De acuerdo con el boletín más reciente del INEGI, en febrero de 2026 la canasta alimentaria registró un incremento anual de 5.6% en zonas rurales y de 6.5% en zonas urbanas, un aumento claramente superior a la inflación general del mismo periodo.
Este diferencial es particularmente significativo: significa que los bienes indispensables para sobrevivir —principalmente alimentos— están encareciéndose más rápido que el promedio de precios de la economía. En otras palabras, la presión inflacionaria golpea con mayor fuerza a los sectores de menores ingresos, pues son precisamente estos hogares los que destinan una mayor proporción de su ingreso a la compra de alimentos básicos.
El fenómeno adquiere mayor relevancia cuando se observa el comportamiento general de los precios. Según el Índice Nacional de Precios al Consumidor (INPC), la inflación anual en México alcanzó 4.02% en febrero de 2026, con un incremento mensual de 0.50%. Este dato implica que la inflación volvió a salir del rango objetivo del Banco de México, cuyo objetivo central es de 3% con un intervalo de variabilidad de ±1 punto porcentual.

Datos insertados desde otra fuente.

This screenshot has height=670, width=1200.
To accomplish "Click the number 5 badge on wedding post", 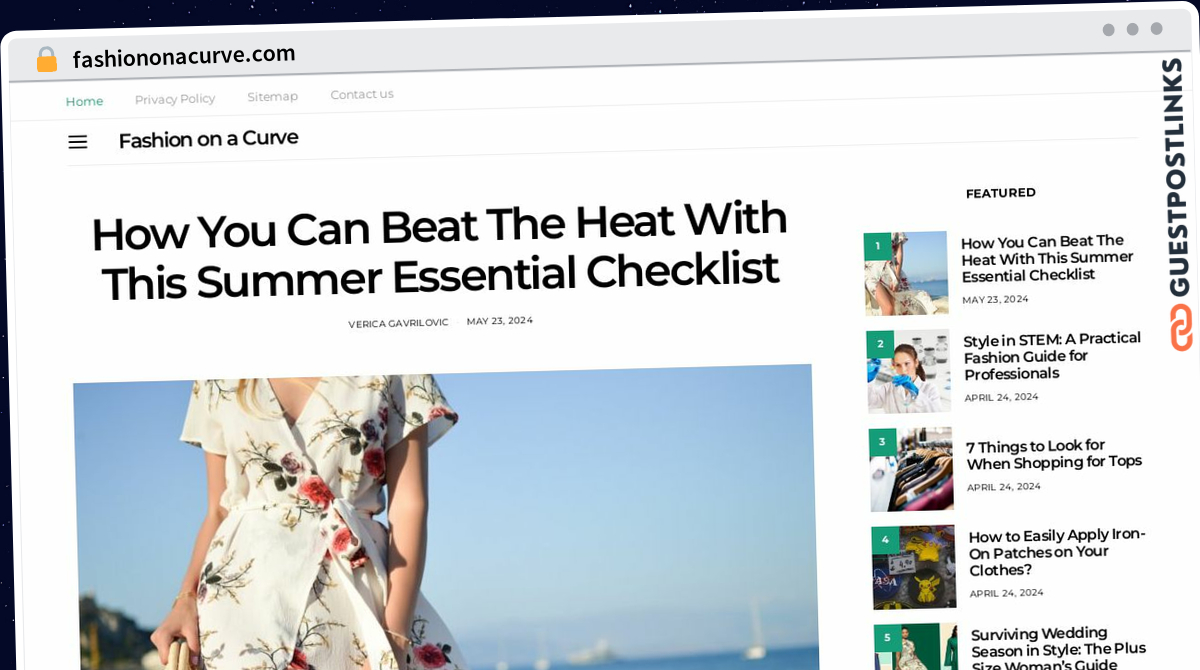I will pos(886,638).
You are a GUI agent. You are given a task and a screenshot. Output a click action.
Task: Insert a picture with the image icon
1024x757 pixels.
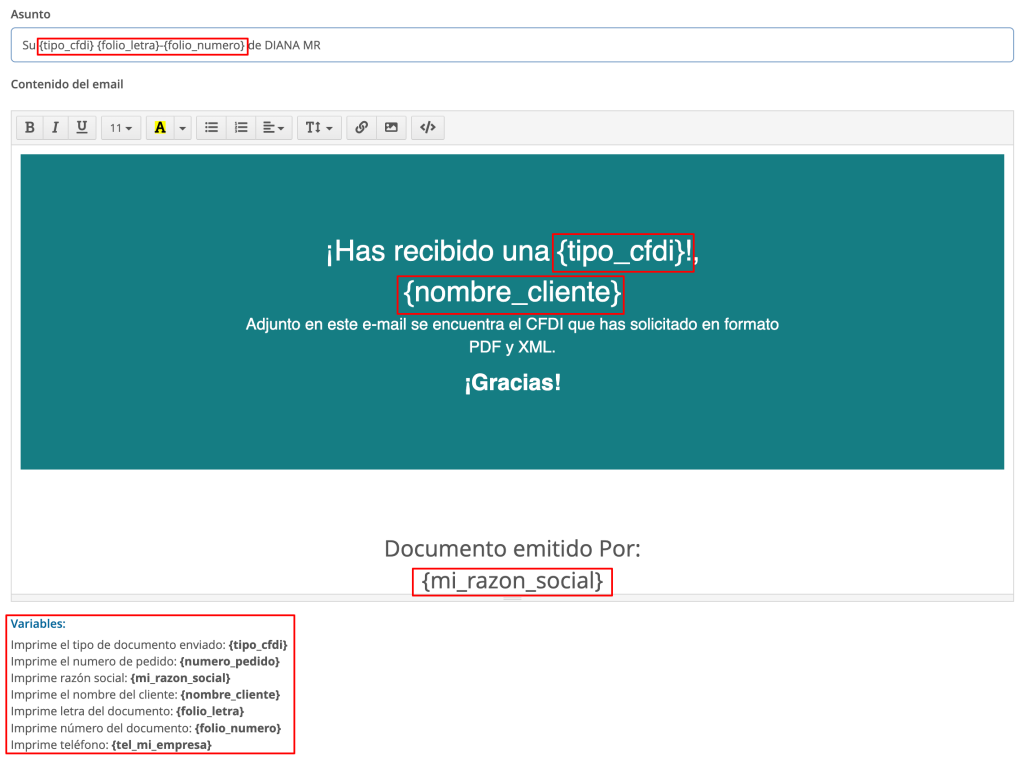coord(391,128)
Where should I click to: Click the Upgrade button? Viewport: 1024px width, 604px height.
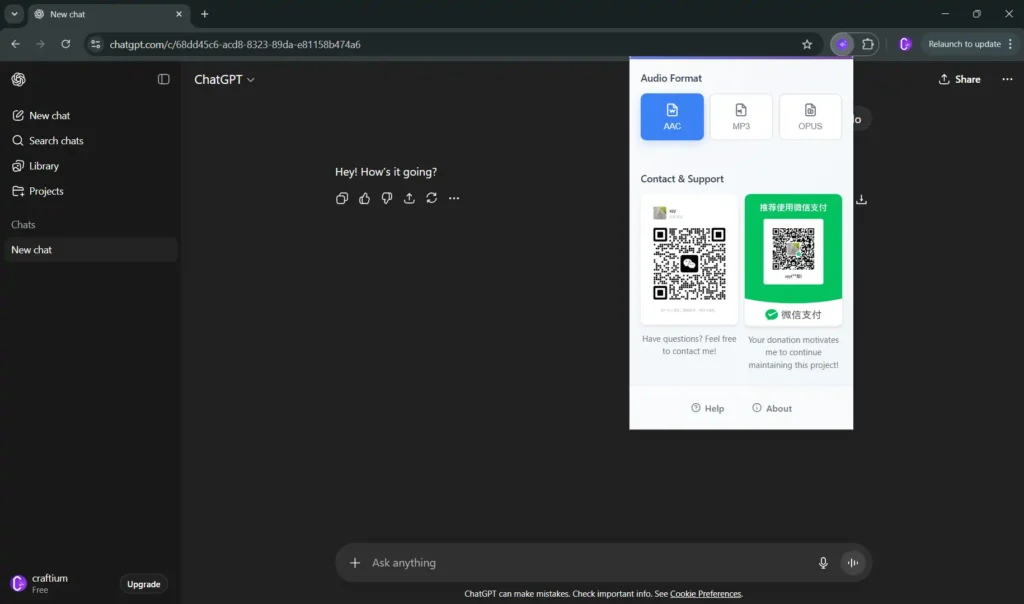(x=143, y=584)
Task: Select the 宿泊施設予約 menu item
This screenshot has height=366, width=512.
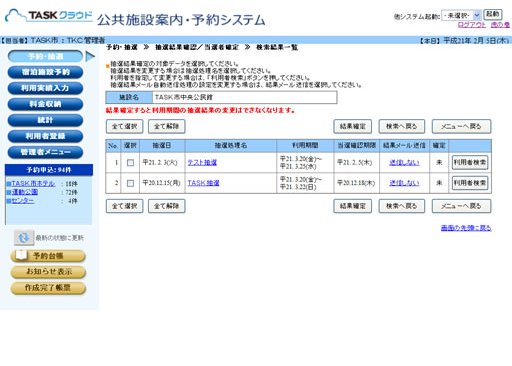Action: (x=45, y=72)
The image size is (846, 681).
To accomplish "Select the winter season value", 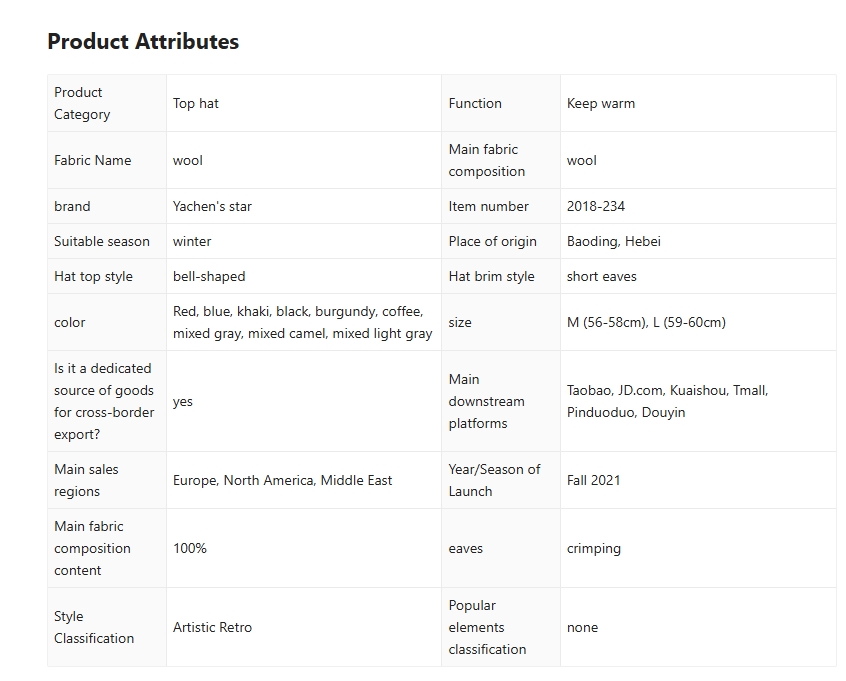I will coord(192,241).
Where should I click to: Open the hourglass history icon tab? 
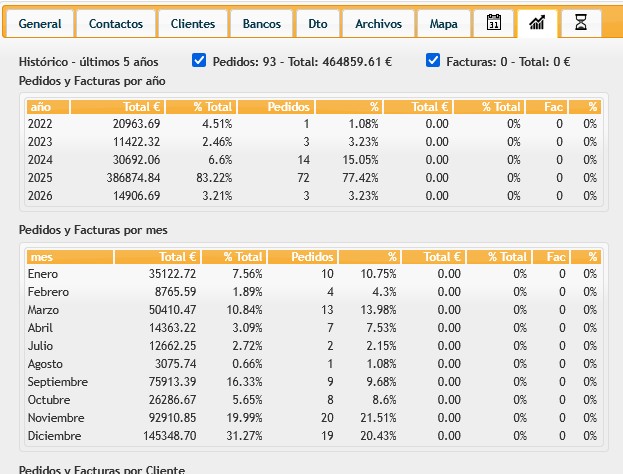pos(580,23)

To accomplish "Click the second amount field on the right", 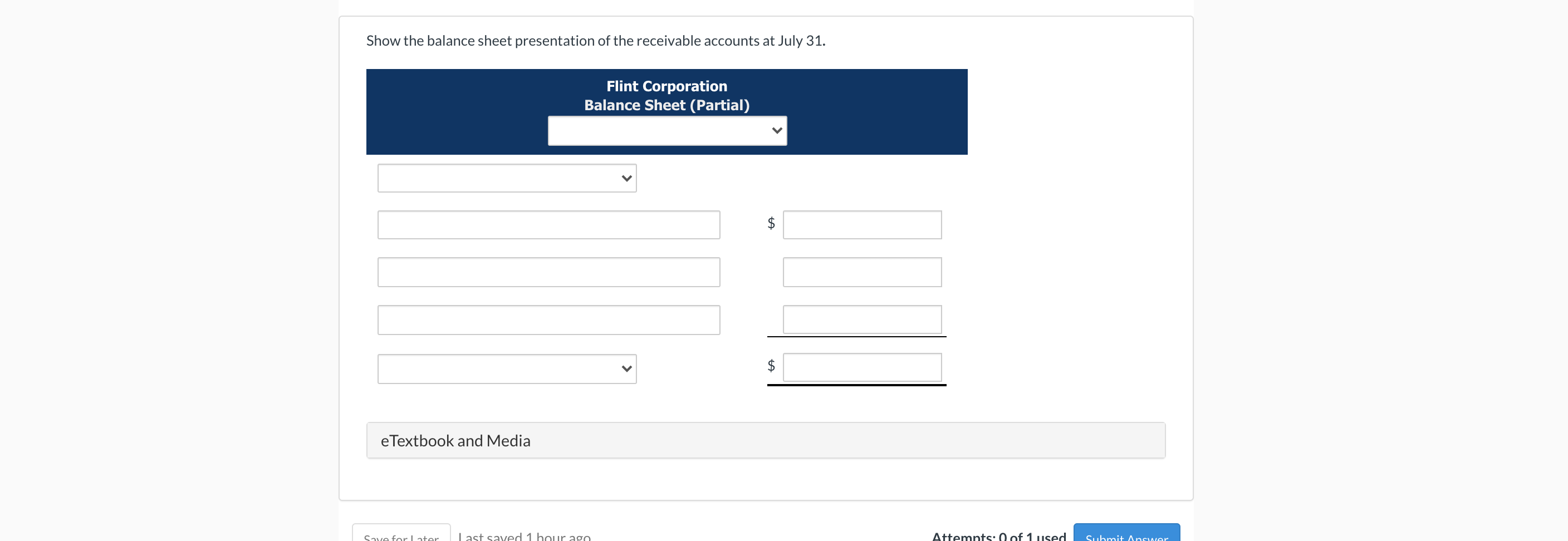I will [861, 272].

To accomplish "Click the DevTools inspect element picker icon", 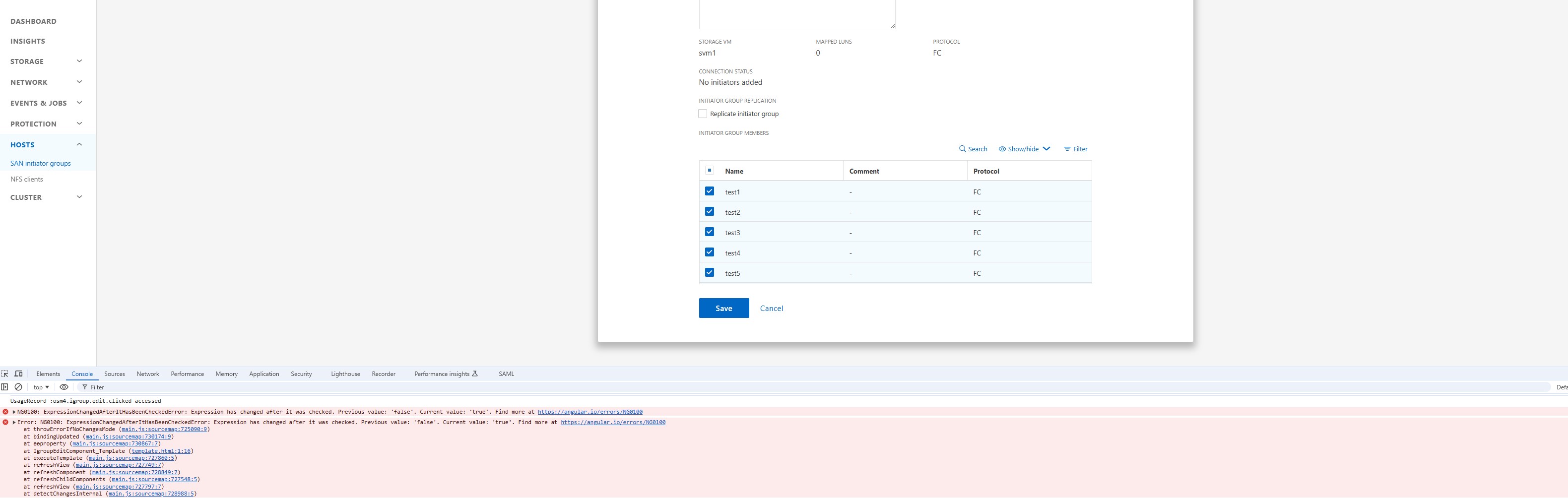I will point(5,374).
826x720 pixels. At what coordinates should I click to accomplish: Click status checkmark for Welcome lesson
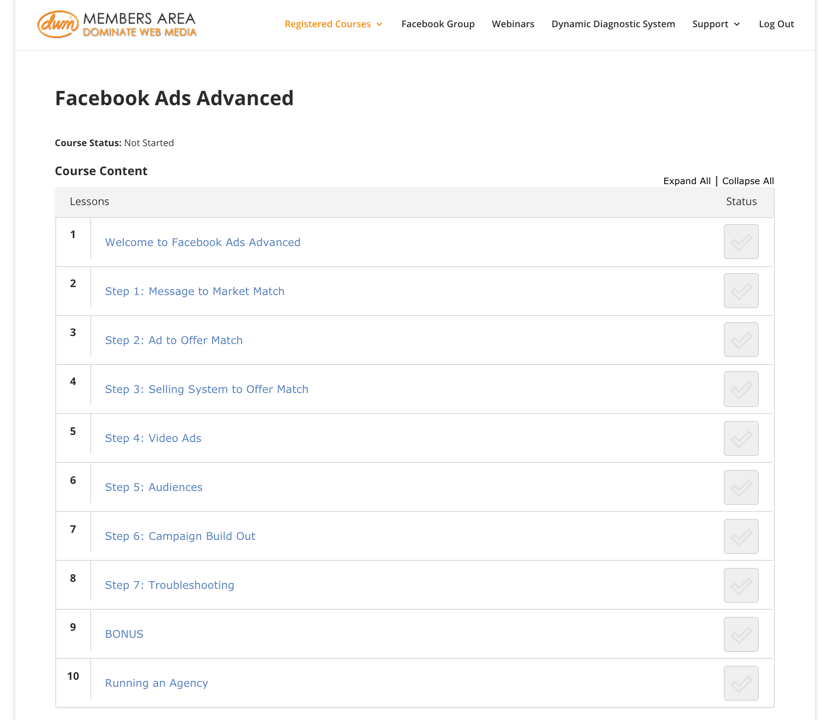click(740, 242)
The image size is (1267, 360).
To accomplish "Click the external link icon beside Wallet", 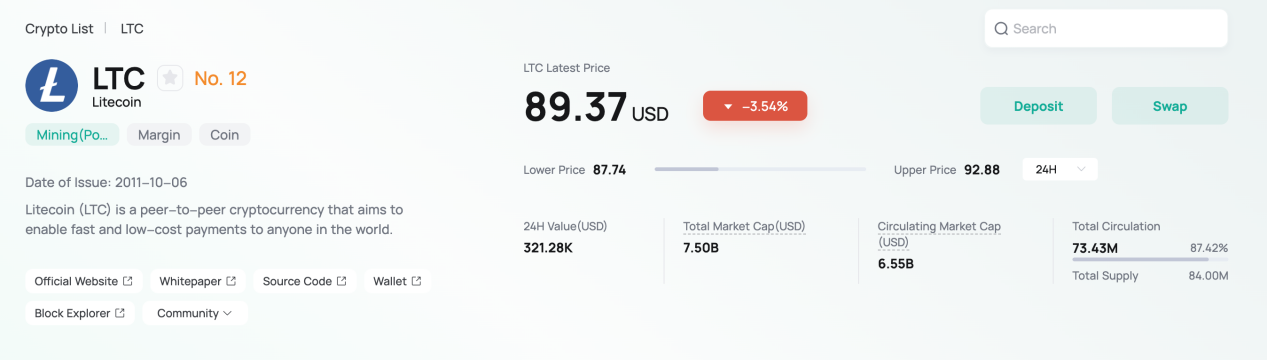I will tap(416, 281).
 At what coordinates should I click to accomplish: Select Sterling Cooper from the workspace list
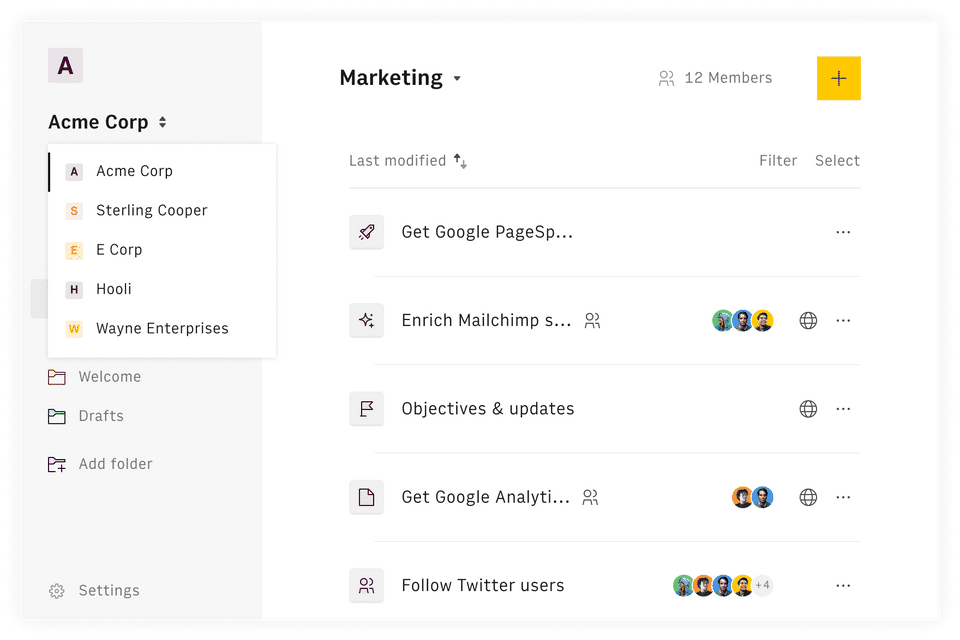151,210
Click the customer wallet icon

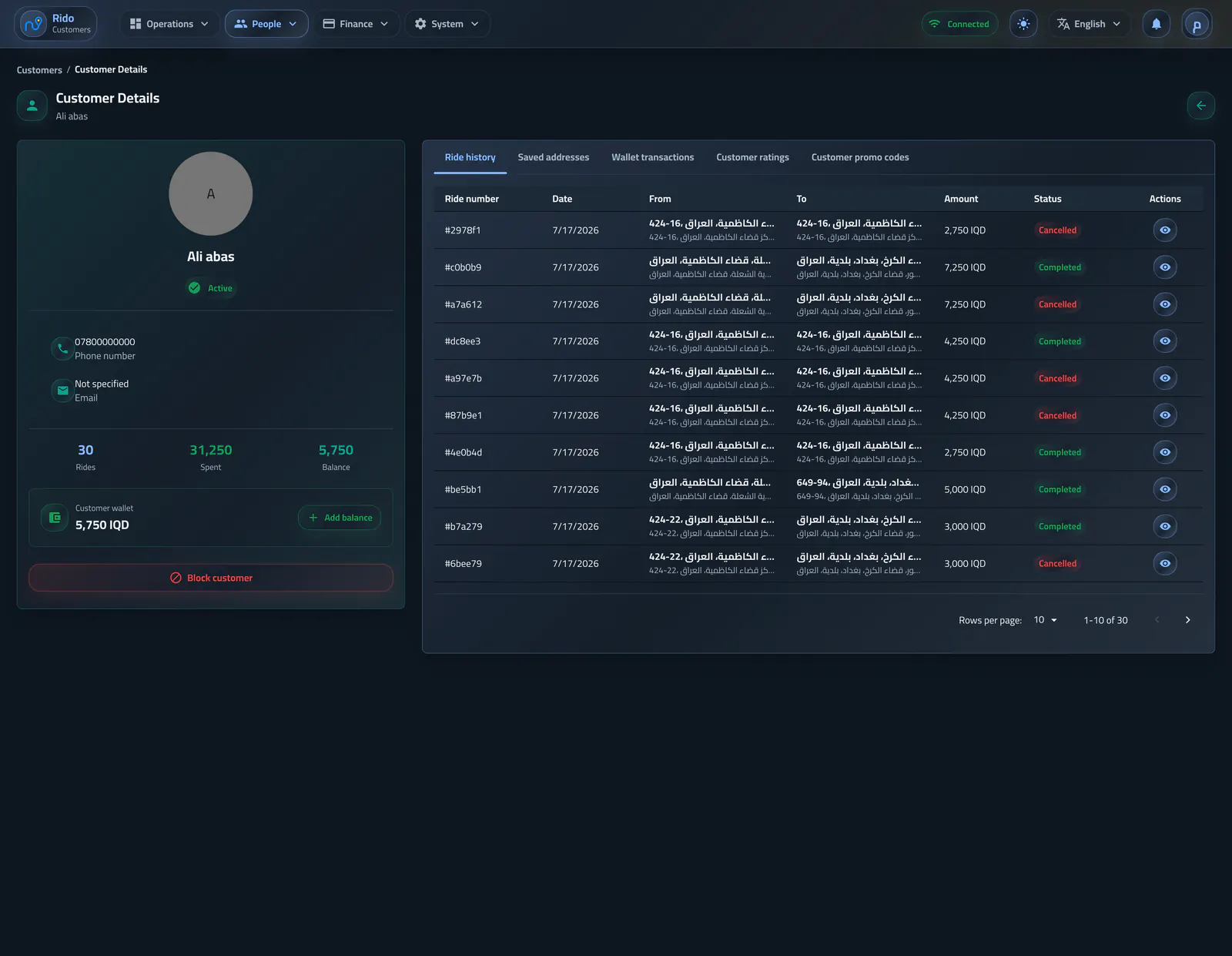[x=55, y=518]
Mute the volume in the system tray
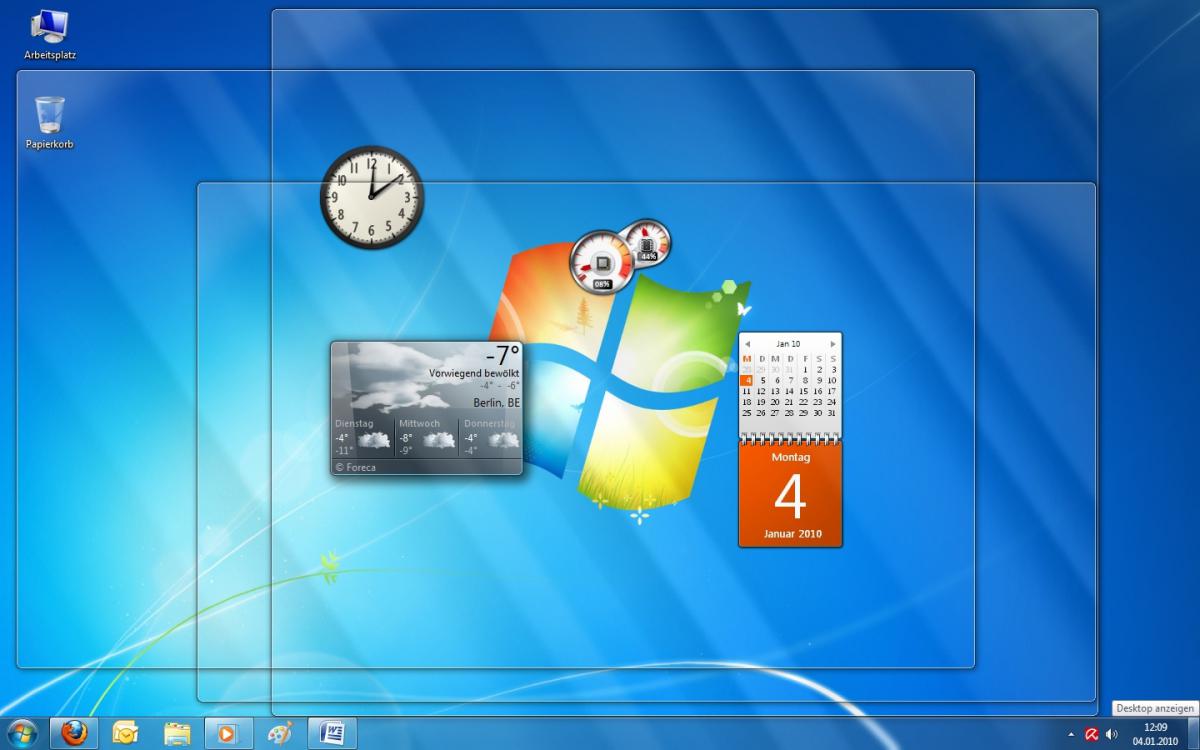The image size is (1200, 750). [x=1113, y=732]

La combinación de ambos indicadores genera una señal de alerta para la política económica. Por un lado, el encarecimiento de la canasta básica aumenta el umbral de ingresos necesario para evitar la pobreza. Por otro, la inflación general vuelve a mostrar presiones que podrían obligar a una política monetaria más cautelosa.
El aumento en los precios de alimentos, bebidas y algunos servicios ha sido uno de los principales motores de la inflación reciente, lo que confirma que las presiones inflacionarias se concentran justamente en los bienes de consumo cotidiano.
En términos sociales, este escenario implica un riesgo claro: si el ingreso real de los hogares no crece al mismo ritmo que los precios de la canasta básica, el número de personas cuyos ingresos quedan por debajo de las líneas de pobreza puede comenzar a aumentar nuevamente.
Por ello, los datos recientes del INEGI no sólo reflejan una variación estadística, sino una advertencia económica. El encarecimiento sostenido de los bienes esenciales y el repunte de la inflación obligan a mantener prudencia en la política económica, pues de su manejo dependerá que los avances en la reducción de la pobreza logrados en los últimos años no se vean erosionados por el aumento del costo de la vida.